**Exercise aim**
What you return should be only the lines in the entries below between the one holding "Viewport: 1066px width, 603px" and the one holding "Given: Click the Place column header", ends included, with every picture left out.

**Record extracts**
====
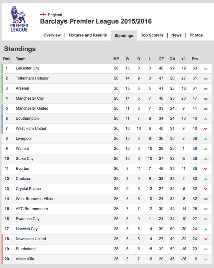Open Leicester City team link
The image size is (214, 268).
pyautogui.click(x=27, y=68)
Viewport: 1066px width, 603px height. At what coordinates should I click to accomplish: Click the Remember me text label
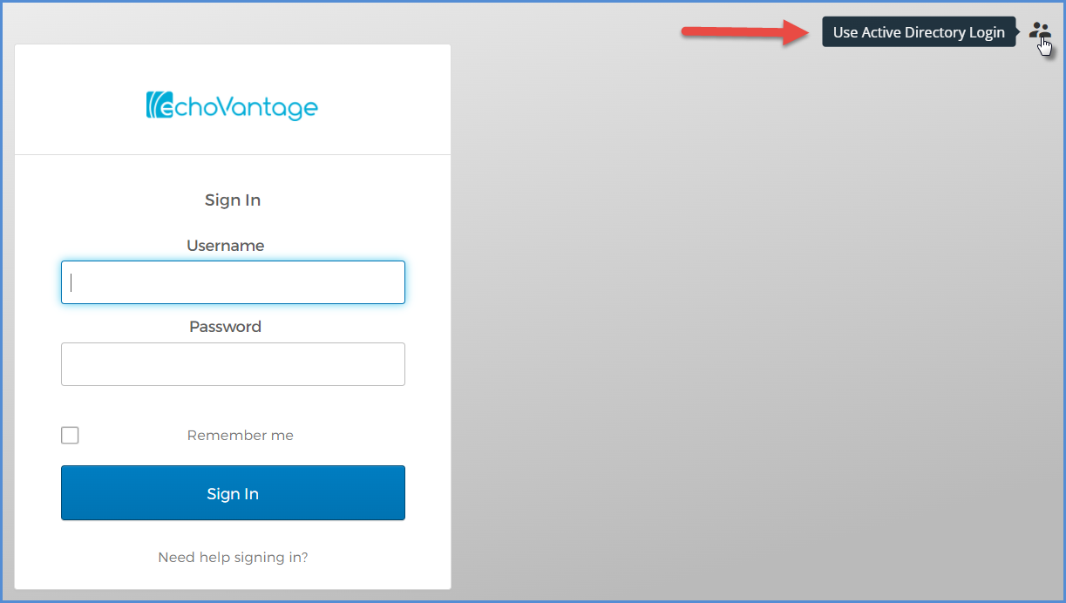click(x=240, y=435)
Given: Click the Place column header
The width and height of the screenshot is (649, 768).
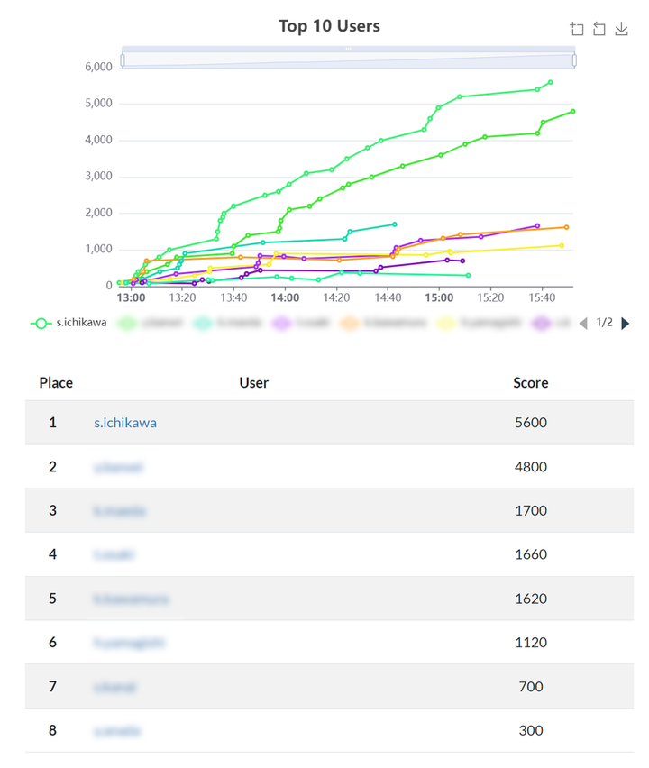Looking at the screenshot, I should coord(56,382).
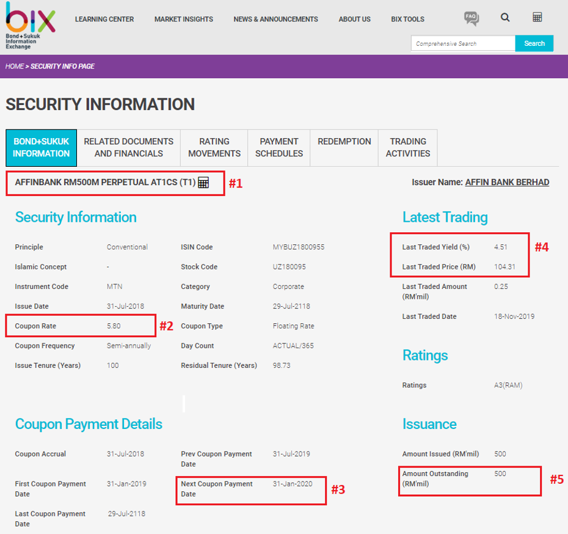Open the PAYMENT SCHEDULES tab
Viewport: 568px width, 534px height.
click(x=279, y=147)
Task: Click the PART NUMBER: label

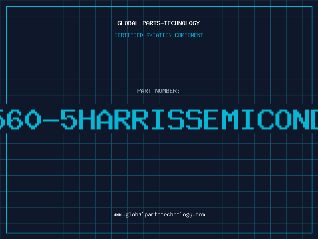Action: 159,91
====
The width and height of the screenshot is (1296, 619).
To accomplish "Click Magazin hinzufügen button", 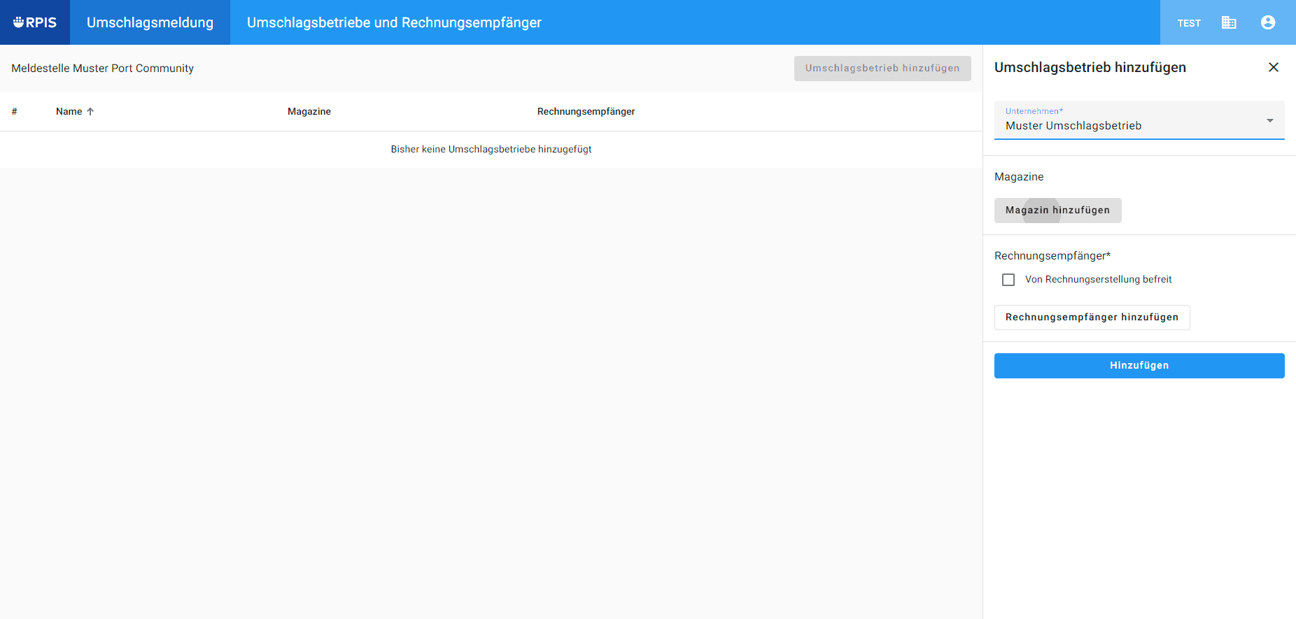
====
**The answer**
Viewport: 1066px width, 603px height. At what coordinates should I click to accomplish: Click the Remember me text label
click(x=240, y=435)
Given: Click the Place column header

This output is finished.